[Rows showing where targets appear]
● ● ● ●
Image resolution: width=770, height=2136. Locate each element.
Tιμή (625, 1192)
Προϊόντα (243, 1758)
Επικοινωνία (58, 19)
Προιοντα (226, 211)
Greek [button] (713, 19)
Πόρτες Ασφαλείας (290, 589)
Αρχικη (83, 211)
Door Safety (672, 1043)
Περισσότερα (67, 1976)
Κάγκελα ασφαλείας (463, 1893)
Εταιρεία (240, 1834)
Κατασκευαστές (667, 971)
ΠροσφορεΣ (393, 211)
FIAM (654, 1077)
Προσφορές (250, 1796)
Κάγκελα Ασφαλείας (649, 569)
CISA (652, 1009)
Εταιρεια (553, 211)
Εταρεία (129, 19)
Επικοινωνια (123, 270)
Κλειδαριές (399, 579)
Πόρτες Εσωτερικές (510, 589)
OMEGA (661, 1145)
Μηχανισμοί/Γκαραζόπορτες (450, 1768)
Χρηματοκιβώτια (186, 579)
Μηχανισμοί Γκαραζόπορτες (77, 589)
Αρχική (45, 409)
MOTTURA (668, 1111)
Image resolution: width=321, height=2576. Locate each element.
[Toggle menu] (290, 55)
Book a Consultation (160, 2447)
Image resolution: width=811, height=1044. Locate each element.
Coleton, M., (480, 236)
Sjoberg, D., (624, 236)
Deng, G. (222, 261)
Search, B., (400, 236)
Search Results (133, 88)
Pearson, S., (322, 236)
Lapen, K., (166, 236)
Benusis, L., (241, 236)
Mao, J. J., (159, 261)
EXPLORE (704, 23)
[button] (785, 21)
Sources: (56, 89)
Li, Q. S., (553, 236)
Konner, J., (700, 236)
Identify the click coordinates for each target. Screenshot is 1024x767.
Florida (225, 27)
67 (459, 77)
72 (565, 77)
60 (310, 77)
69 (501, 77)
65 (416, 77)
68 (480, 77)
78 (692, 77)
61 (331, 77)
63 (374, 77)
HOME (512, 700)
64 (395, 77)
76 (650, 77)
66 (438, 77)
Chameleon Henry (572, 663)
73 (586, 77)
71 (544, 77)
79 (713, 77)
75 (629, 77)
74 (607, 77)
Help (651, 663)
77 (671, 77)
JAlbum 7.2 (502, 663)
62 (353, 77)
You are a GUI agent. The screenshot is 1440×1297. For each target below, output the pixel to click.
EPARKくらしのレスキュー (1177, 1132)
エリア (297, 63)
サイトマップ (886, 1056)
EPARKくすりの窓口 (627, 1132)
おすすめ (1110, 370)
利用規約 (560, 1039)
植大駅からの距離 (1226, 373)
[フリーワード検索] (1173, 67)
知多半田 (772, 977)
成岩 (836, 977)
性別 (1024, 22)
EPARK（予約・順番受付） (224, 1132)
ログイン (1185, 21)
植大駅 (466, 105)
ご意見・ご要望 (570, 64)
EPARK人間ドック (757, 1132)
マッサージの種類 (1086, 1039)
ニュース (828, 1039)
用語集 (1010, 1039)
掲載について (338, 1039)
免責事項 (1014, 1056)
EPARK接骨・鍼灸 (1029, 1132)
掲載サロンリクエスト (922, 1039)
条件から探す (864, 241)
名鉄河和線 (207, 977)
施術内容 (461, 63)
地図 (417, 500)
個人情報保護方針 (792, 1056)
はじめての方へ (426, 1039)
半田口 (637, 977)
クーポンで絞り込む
● ● ● ●
Short task: Substitute "Screen size" for every "Image resolution" in the rows above, and change nothing else.

Solution for this exercise:
Screen size: width=770, height=2136. Locate each element.
Tιμή (625, 1192)
Προϊόντα (243, 1758)
Επικοινωνία (58, 19)
Προιοντα (226, 211)
Greek [button] (713, 19)
Πόρτες Ασφαλείας (290, 589)
Αρχικη (83, 211)
Door Safety (672, 1043)
Περισσότερα (67, 1976)
Κάγκελα ασφαλείας (463, 1893)
Εταιρεία (240, 1834)
Κατασκευαστές (667, 971)
ΠροσφορεΣ (393, 211)
FIAM (654, 1077)
Προσφορές (250, 1796)
Κάγκελα Ασφαλείας (649, 569)
CISA (652, 1009)
Εταιρεια (553, 211)
Εταρεία (129, 19)
Επικοινωνια (123, 270)
Κλειδαριές (399, 579)
Πόρτες Εσωτερικές (510, 589)
OMEGA (661, 1145)
Μηχανισμοί/Γκαραζόπορτες (450, 1768)
Χρηματοκιβώτια (186, 579)
Μηχανισμοί Γκαραζόπορτες (77, 589)
Αρχική (45, 409)
MOTTURA (668, 1111)
Screen size: width=321, height=2576. Locate each element.
[Toggle menu] (290, 55)
Book a Consultation (160, 2447)
Screen size: width=811, height=1044. Locate each element.
Coleton, M., (480, 236)
Sjoberg, D., (624, 236)
Deng, G. (222, 261)
Search, B., (400, 236)
Search Results (133, 88)
Pearson, S., (322, 236)
Lapen, K., (166, 236)
Benusis, L., (241, 236)
Mao, J. J., (159, 261)
EXPLORE (704, 23)
[button] (785, 21)
Sources: (56, 89)
Li, Q. S., (553, 236)
Konner, J., (700, 236)
Identify the click coordinates for each target. Screenshot is 1024x767.
Florida (225, 27)
67 (459, 77)
72 (565, 77)
60 (310, 77)
69 (501, 77)
65 (416, 77)
68 (480, 77)
78 (692, 77)
61 (331, 77)
63 (374, 77)
HOME (512, 700)
64 (395, 77)
76 (650, 77)
66 (438, 77)
Chameleon Henry (572, 663)
73 (586, 77)
71 (544, 77)
79 (713, 77)
75 (629, 77)
74 (607, 77)
Help (651, 663)
77 (671, 77)
JAlbum 7.2 (502, 663)
62 (353, 77)
You are a GUI agent. The screenshot is 1440×1297. For each target below, output the pixel to click.
EPARKくらしのレスキュー (1177, 1132)
エリア (297, 63)
サイトマップ (886, 1056)
EPARKくすりの窓口 (627, 1132)
おすすめ (1110, 370)
利用規約 (560, 1039)
植大駅からの距離 (1226, 373)
[フリーワード検索] (1173, 67)
知多半田 (772, 977)
成岩 (836, 977)
性別 (1024, 22)
EPARK（予約・順番受付） (224, 1132)
ログイン (1185, 21)
植大駅 (466, 105)
ご意見・ご要望 (570, 64)
EPARK人間ドック (757, 1132)
マッサージの種類 (1086, 1039)
ニュース (828, 1039)
用語集 (1010, 1039)
掲載について (338, 1039)
免責事項 (1014, 1056)
EPARK接骨・鍼灸 (1029, 1132)
掲載サロンリクエスト (922, 1039)
条件から探す (864, 241)
名鉄河和線 (207, 977)
施術内容 (461, 63)
地図 (417, 500)
個人情報保護方針 (792, 1056)
はじめての方へ (426, 1039)
半田口 (637, 977)
クーポンで絞り込む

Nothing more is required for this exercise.